The Florence Police Department executed a search warrant at Kate McClure and Mark D’Amico’s home early Thursday morning, just days after lawyers alleged in court that the $400,000 they raised to rescue Johnny Bobbitt from homelessness is now gone, a department spokesman confirms to PEOPLE.
What started as a simple good deed has now turned into a criminal investigation, according to a Thursday Twitter statement issued by Burlington County Prosecutor Scott A. Coffina. No criminal charges have been filed.
The search comes just two days after Bobbitt’s attorneys reported to the court that they believed all of the funds raised for the Philadelphia man are gone.
“It is safe to say that we were shocked and concerned when their lawyer told us Tuesday that there was no money left,” Bobbitt’s attorney, Jacqueline Promislo, tells PEOPLE. “We are now doing some discovery on an emergency basis to try to figure out where the money went but at this time we have no further information.”
On Wednesday, Judge Paula Dow of Burlington County Superior Court ordered MCClure, 28, and 39-year-old D’Amico to appear before her in court before Sept. 14 to explain what happened to the money. The couple’s attorney, Ernest Badway, tried to assert the couple’s Fifth Amendment rights, but Dow said she would rather McClure and D’Amico do that for themselves in her presence, according to ABC News.
“I am no longer comfortable with counsel representing what their clients purport to say when I have no certifications from the clients, no appearances by the clients and a record before me [that] lacks clarity at times as to what happened with the funds,” Dow said, according to ABC.
Badway declined to comment to PEOPLE on the matter.
Bobbitt, originally from Raleigh, North Carolina, first met McClure last October, when her car ran out of gas on Interstate 95 in Philadelphia. Bobbitt famously spent his last $20 to buy gas for McClure. Moved by his kindness, she and D’Amico set up a GoFundMe page to help Bobbitt get back on his feet. More than 14,000 donated a total of $402,706 to the man.
Last week, Dow ordered the couple to hand over the remainder of the money to Bobbitt’s attorneys’ law firm. But Promislo tells PEOPLE that the pair “did not transfer any money to the escrow account.”
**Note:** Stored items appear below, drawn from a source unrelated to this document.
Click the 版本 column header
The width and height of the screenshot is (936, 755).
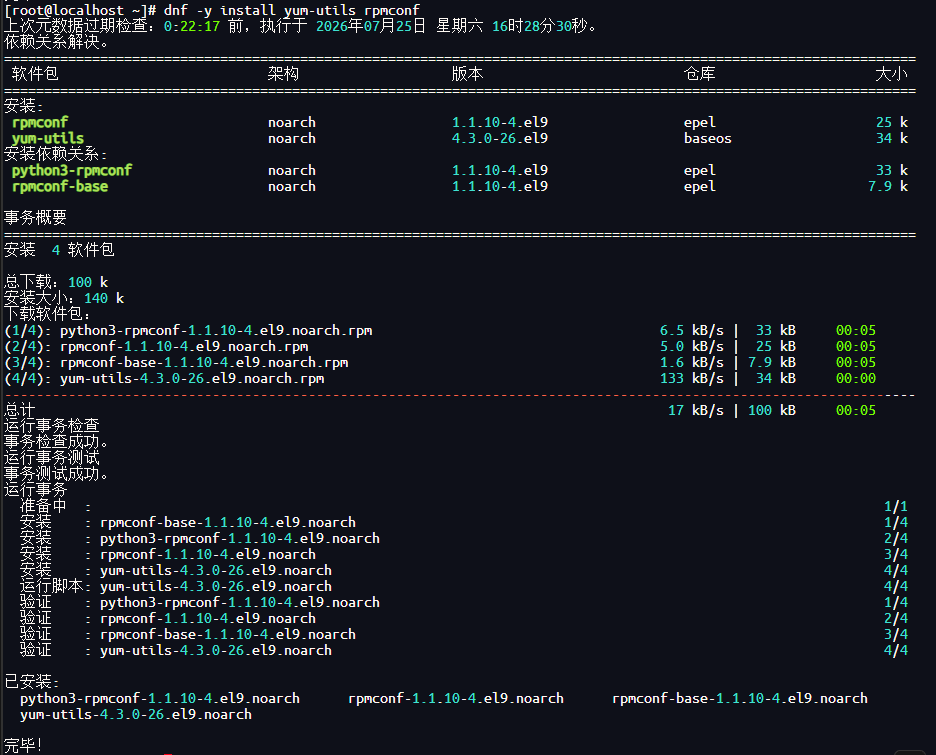pyautogui.click(x=467, y=74)

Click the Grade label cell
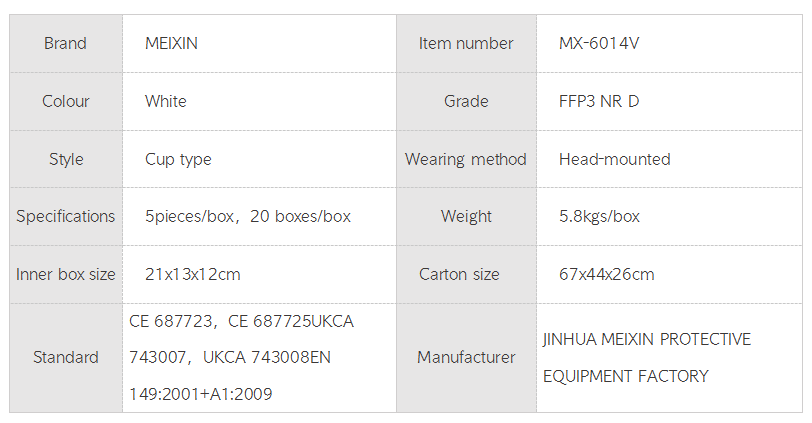[466, 101]
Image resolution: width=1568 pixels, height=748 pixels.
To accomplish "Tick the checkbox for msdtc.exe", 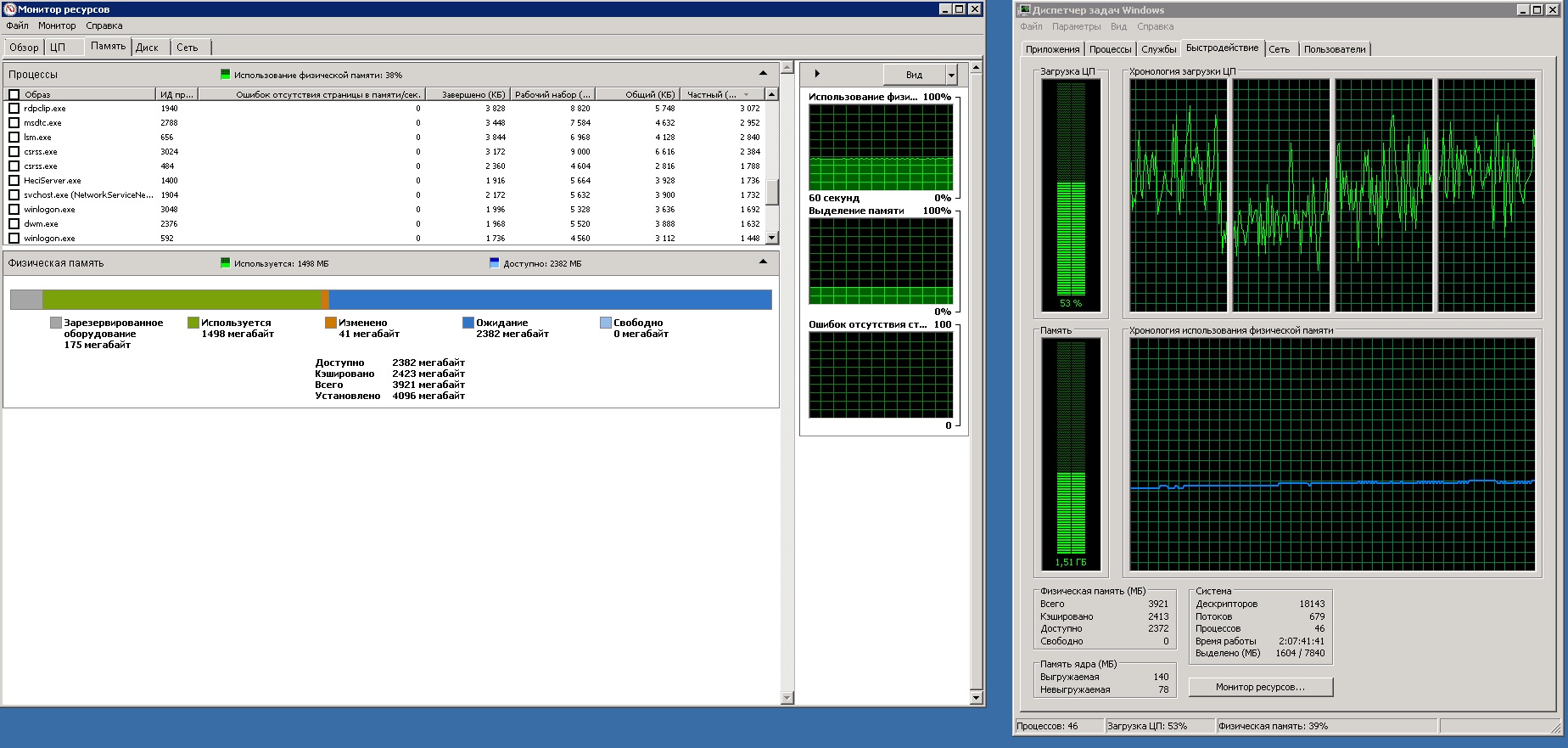I will 14,123.
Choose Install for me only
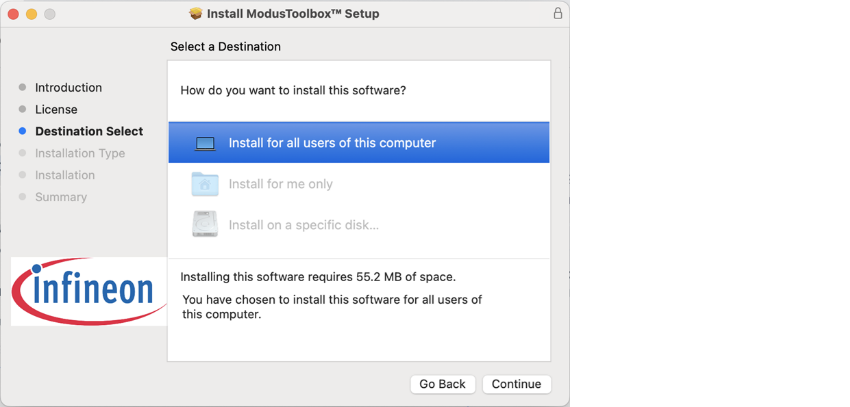The image size is (850, 407). [x=359, y=184]
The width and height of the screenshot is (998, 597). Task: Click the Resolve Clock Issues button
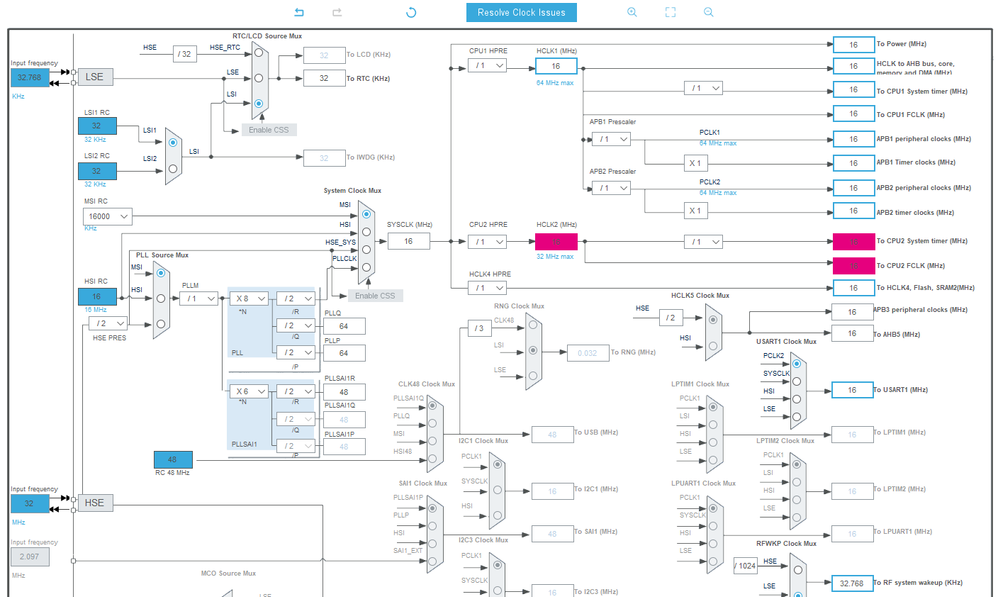(x=521, y=12)
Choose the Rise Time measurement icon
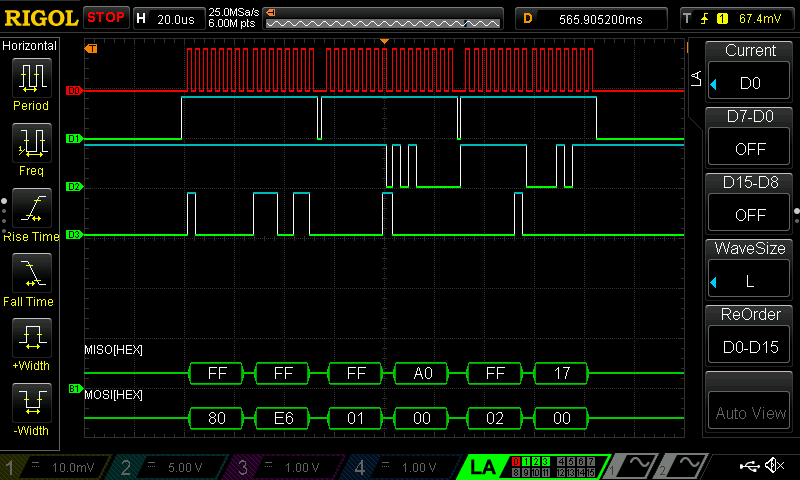The height and width of the screenshot is (480, 800). tap(31, 208)
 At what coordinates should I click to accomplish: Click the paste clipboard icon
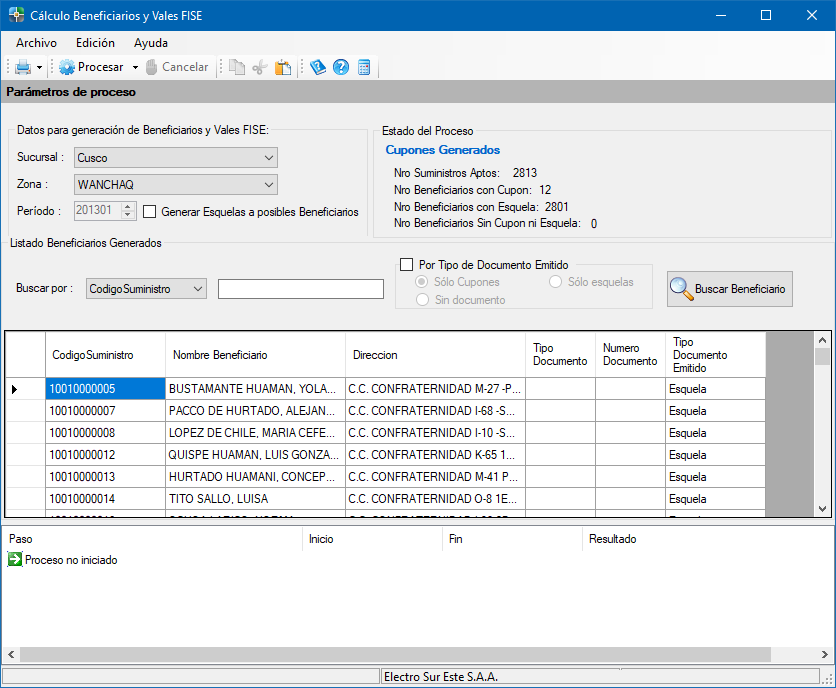point(283,67)
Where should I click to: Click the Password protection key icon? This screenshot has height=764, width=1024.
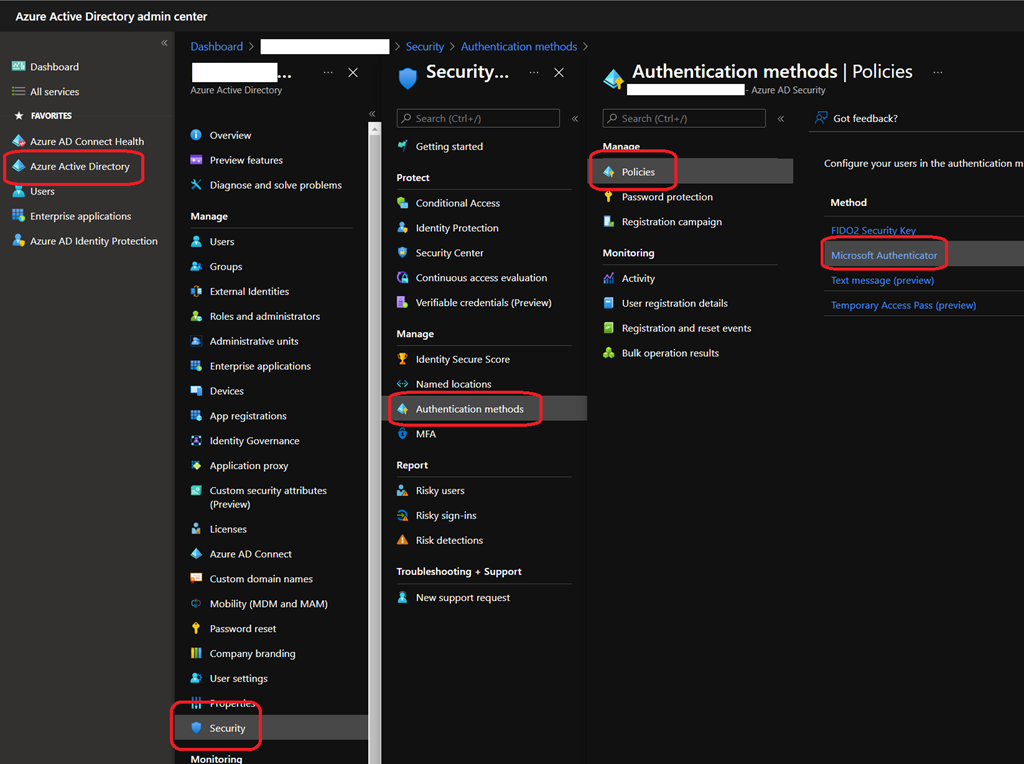pyautogui.click(x=609, y=197)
In a complaint filed by his attorney and obtained by PEOPLE, Bobbitt accused the couple of fraud and conspiracy, alleging that the couple spent most of the funds on vacations to Las Vegas, Florida, and California, along with a helicopter ride over the Grand Canyon and a new BMW for McClure.
McClure and D’Amico have denied the allegations and spoke about the incident last week on Megyn Kelly Today, claiming that they went above and beyond to track down the man’s birth certificate and get him identification.
“He was our family. He is our family. I still think, to this day, that he is our family,” McClure told Kelly. McClure spoke through tears as she claimed the couple’s been receiving death threats.
“It’s so hard to deal with because these people are getting one side of the story,” she said. “Receiving death threats, and threats to burn my house down and threats against my family and everything like that is so hard to deal with when we know that we did a good thing. I still believe that we did a good thing and I would do it all over again. I would do it all over again for him.”
GoFundMe officials are working with authorities in the matter, and have set up an account with $20,000 with Bobbitt’s lawyers, according to Good Morning America. According to GMA, officials with the fundraising site have also said Bobbitt will receive the donations as a result of their GoFundMe Guarantee program, a policy that ensures recipients receive their money, or those who have donated receive refunds in the event of “campaign misuse.”